Lesson 30: Extracting data of interest: A case study with frog tongues

(c) 2017 Justin Bois. This work is licensed under a Creative Commons Attribution License CC-BY 4.0. All code contained herein is licensed under an MIT license.

This tutorial was generated from a Jupyter notebook. You can download the notebook here.

In [1]:
import numpy as np
import pandas as pd

# Plotting modules and settings.
import matplotlib.pyplot as plt
import seaborn as sns
colors = ['#1f77b4', '#ff7f0e', '#2ca02c', '#d62728',
          '#9467bd', '#8c564b', '#e377c2', '#7f7f7f',
          '#bcbd22', '#17becf']
sns.set(style='whitegrid', palette=colors, rc={'axes.labelsize': 16})

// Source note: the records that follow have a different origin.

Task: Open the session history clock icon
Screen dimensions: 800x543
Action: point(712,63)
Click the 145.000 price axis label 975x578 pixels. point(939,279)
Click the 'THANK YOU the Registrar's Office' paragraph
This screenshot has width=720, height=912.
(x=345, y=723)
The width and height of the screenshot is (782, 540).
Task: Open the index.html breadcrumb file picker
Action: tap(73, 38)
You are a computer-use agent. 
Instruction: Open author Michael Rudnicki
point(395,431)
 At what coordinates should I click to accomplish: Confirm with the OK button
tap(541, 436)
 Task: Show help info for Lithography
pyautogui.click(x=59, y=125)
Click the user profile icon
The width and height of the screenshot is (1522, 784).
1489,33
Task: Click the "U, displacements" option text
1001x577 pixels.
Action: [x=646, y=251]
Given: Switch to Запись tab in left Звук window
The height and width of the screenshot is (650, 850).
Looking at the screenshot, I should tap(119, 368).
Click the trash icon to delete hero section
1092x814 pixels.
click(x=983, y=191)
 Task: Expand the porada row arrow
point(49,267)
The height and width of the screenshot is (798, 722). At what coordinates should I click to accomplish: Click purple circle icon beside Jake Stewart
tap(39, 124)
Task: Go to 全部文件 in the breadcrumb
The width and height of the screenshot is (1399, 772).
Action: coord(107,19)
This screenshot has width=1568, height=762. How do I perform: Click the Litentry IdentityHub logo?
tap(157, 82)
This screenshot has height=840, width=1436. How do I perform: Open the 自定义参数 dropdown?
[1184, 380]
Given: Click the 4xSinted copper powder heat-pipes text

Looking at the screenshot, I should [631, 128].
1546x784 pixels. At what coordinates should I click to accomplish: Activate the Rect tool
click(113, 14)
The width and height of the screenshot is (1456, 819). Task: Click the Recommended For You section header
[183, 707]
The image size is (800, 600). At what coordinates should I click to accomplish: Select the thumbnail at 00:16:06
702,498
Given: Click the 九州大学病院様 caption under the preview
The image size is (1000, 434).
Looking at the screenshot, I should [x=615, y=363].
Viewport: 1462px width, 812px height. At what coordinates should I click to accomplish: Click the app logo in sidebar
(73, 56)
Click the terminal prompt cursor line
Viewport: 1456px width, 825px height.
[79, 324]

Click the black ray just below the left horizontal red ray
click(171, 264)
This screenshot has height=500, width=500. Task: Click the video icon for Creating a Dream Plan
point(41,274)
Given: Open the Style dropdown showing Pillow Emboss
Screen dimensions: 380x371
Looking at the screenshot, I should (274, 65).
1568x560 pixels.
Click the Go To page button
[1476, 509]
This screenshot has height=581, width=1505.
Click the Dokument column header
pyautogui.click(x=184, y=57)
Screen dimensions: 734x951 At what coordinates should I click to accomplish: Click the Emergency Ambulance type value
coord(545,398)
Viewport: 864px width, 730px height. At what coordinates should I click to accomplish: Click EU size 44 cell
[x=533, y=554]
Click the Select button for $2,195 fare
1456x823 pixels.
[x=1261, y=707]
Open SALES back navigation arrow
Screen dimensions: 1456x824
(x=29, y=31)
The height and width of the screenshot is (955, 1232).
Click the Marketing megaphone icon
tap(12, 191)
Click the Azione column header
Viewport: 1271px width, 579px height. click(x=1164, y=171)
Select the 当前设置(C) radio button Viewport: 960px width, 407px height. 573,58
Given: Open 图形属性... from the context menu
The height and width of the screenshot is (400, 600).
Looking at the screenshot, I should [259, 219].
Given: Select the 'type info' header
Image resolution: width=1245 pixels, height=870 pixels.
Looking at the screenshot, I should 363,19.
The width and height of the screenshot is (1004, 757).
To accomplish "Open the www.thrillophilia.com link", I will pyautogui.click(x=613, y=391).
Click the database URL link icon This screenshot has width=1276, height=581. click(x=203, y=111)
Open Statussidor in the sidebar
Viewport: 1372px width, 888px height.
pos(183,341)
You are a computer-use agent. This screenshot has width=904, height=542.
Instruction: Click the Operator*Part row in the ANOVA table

# The following is specific Jupyter notebooks
%matplotlib inline
%config InlineBackend.figure_formats = {'png', 'retina'}

In the last lesson, we learned about Pandas and dipped our toe in to see its power. In this lesson, we will work with a more complicated data set and use Pandas to handle it and pull out what we need.

The data set

The data set comes from Kleinteich and Gorb, Sci. Rep., 4, 2014, and was featured in the New York Times. They measured several properties about the tongue strikes of horned frogs. Let's take a look at the data set, which is in the file ~git/data/frog_tongue_adhesion.csv.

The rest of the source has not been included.